START Text section

While studying at Oxford, Dykes had met Sir Michael Foster, who instilled in him a passion for studying irises. After he moved to Godalming, he created a large garden to grow irises. When Foster died in 1907, Dykes received the loan of a large collection of Foster's notes for a comprehensive study of irises that he had been unable to complete before his death. Dykes took over this study and completed it, a process that formed the basis for his first book, Irises (1909), a volume in the series Present-Day Gardening. A smallish book, it focuses on the decorative uses of the iris as a garden plant but also contains plenty of scientific information.

By 1910, Dykes was being interviewed by Garden Life magazine as an expert amateur and recognised authority on iris cultivation. In his own garden, he had developed an extensive collection embracing most known species. He had several bulb frames.

In 1911, Dykes travelled to the South of France, in Hyères in Var, in search of irises that he had read about, where he discovered Iris spuria var. maritima. It was later published in his 1913 book The Genus Iris. During this period, he also worked with retired engineer and plant breeder Arthur J. Bliss (1862–1931) to breed several hybrids.

Dykes undertook a formal study of the iris genus at the botanical library at Kew Gardens Herbarium. He also examined hundreds of iris species specimens at other collections, including the British Museum, Oxford Botanical Garden, Cambridge Botanic Garden, Edinburgh Botanic Garden, Berlin Botanical Garden, Vienna Hofmuseum and Jardin des plantes. In 1913, he published his second book, The Genus Iris, in which he created the first classification of irises according to Linnaeus's botanical system. In 1924, he was awarded the Veitch Memorial Medal in recognition of the importance of this book in the field of horticulture. Although a landmark in its day, it is now considered out-of-date taxonomically. Iris classification was improved by George H.M. Lawrence (in 1953), then by Georgi Rodionenko (in 1961) and Brian Mathew (in 1981).

END Text section

▶ **Problem 1**
Summarize the text on Dykes and irises in two sentences.
▶ **Problem 2**
According to the text on Dykes and irises, besides Kew, which collections did Dykes visit to examine iris species specimens?
▶ **Problem 3**
What award did Dykes receive in 1924, according to the text on Dykes and irises?

START Entries supplied

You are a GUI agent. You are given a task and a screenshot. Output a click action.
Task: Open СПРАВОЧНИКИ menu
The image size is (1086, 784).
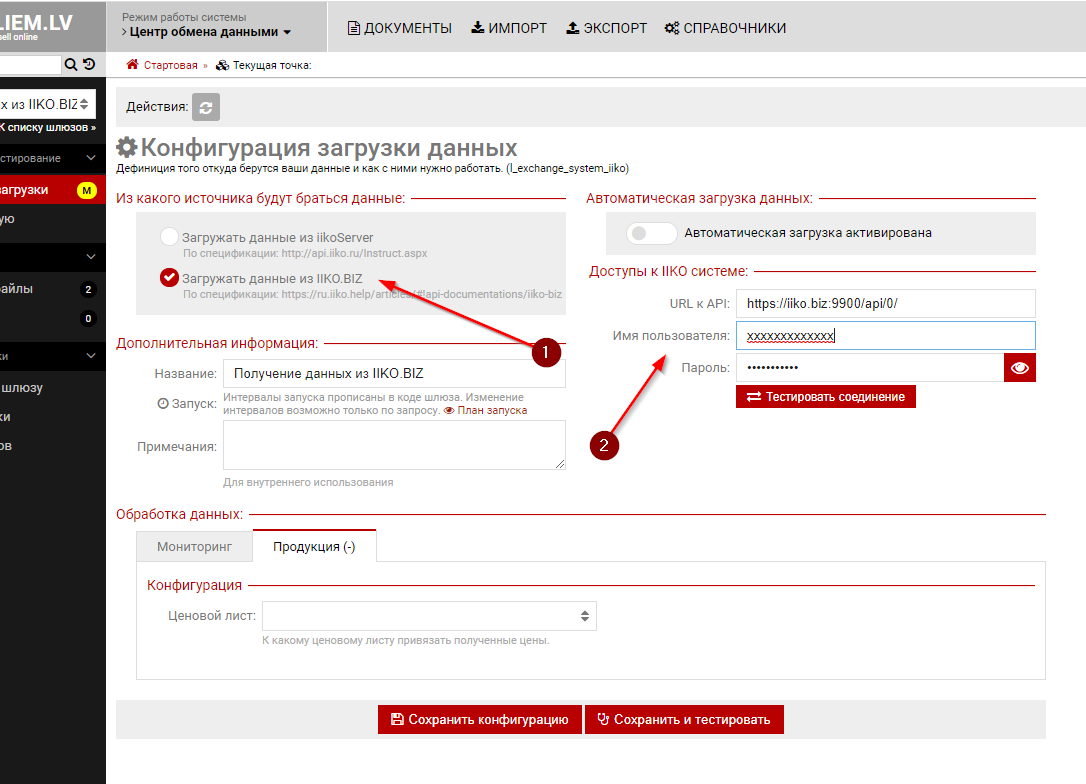(725, 28)
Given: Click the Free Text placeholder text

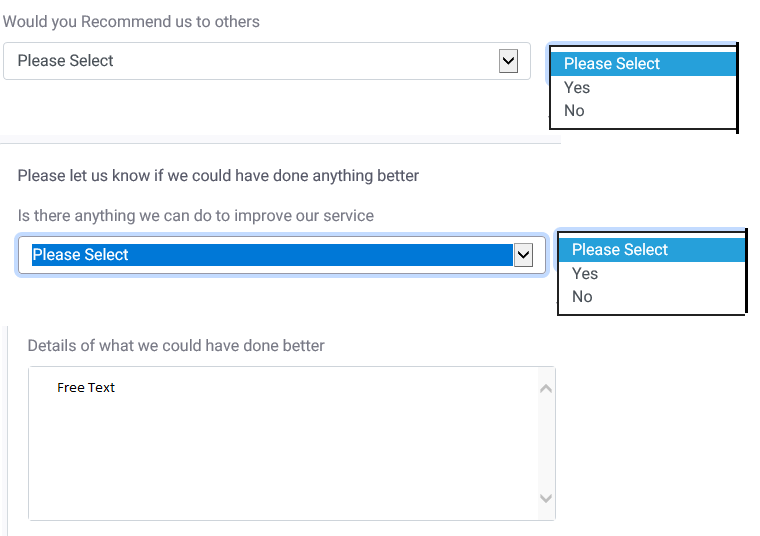Looking at the screenshot, I should click(x=86, y=388).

END Entries supplied

▶ **Final answer 1**
After Sir Michael Foster's death in 1907, Dykes completed Foster's unfinished study of irises, which became the basis for his first book, Irises (1909), and by 1910 he was recognized as an authority on iris cultivation. Following study at Kew and examination of specimens in many other collections, he published The Genus Iris in 1913, the first classification of irises according to Linnaeus's system, and received the Veitch Memorial Medal for it in 1924.

▶ **Final answer 2**
British Museum, Oxford Botanical Garden, Cambridge Botanic Garden, Edinburgh Botanic Garden, Berlin Botanical Garden, Vienna Hofmuseum, Jardin des plantes

▶ **Final answer 3**
The Veitch Memorial Medal